# Backtest HKV

In [None]:
import pandas as pd 
from datetime import datetime
import openstef
from openstef.data_classes.model_specifications import ModelSpecificationDataClass
from openstef.data_classes.prediction_job import PredictionJobDataClass 
from openstef.pipeline.train_create_forecast_backtest import train_model_and_forecast_back_test
from openstef.feature_engineering.weather_features import calculate_dni, calculate_gti

from tqdm.autonotebook import trange

# Set plotly as the default pandas plotting backend
pd.options.plotting.backend = 'plotly'

from get_rcdata import get_rcdataframe, find_nearest

import xarray as xr

In [None]:
data = xr.open_dataset('data/raycast_test_knmi.nc')
knmi_stations = pd.read_csv('data/knmi_stations.csv', index_col=0)

In [None]:
lat = 53.445448
lon = 5.7226894
station = find_nearest(lat, lon, knmi_stations)
lead = 3

In [None]:
raycastdf = get_rcdataframe(station, data, lead=lead).drop(columns=['lead_time'])
display(raycastdf)

In [None]:
raycastdf.index = raycastdf.index + pd.DateOffset(minutes=15*lead)
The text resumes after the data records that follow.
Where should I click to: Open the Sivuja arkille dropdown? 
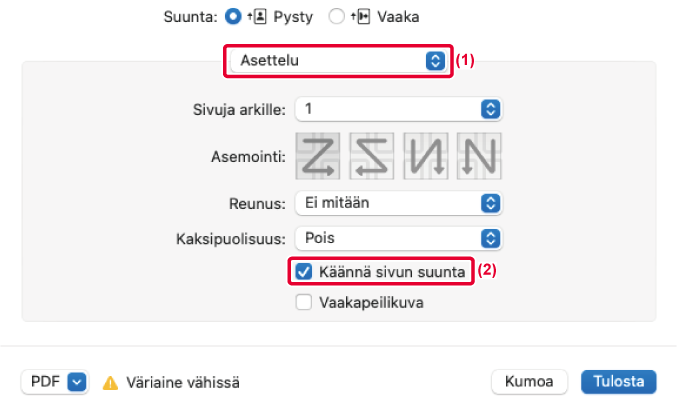pos(399,109)
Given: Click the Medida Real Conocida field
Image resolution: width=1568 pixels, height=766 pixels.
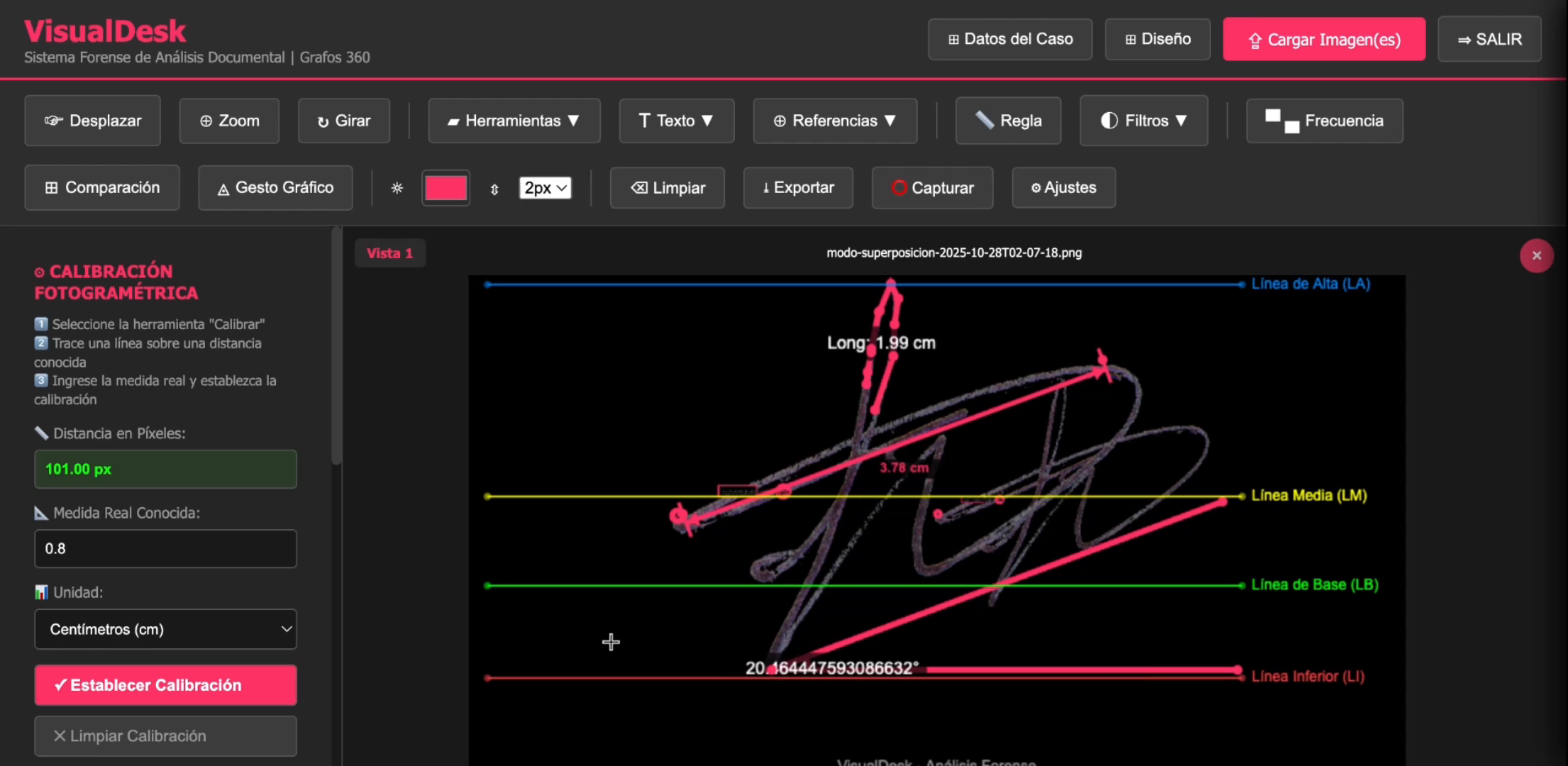Looking at the screenshot, I should [165, 548].
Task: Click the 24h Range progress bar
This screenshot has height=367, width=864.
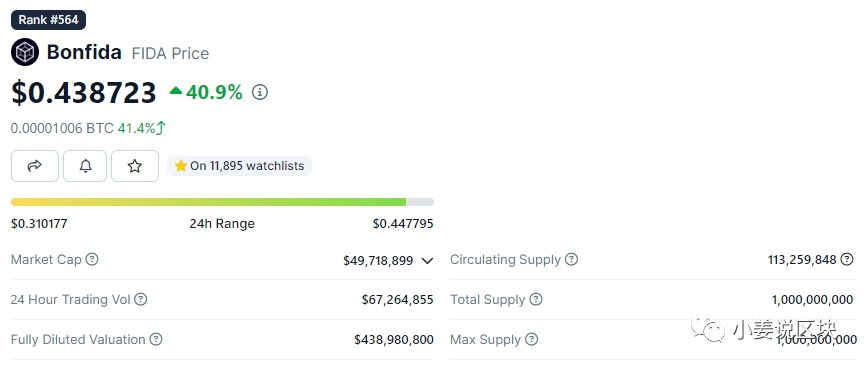Action: (x=222, y=202)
raycastdf.columns = [f"raycast_{lead}h_{col}" for col in raycastdf.columns.get_level_values(1)]
raycastdf.index = pd.to_datetime(raycastdf.index, utc=True)

display(raycastdf)


## Define the prediction job and load the data


In [None]:
# Define properties of training/prediction.

# Quantiles
quantiles = [0.05, 0.10, 0.20, 0.30, 0.40, 0.50, 0.60, 0.70, 0.80, 0.90, 0.95]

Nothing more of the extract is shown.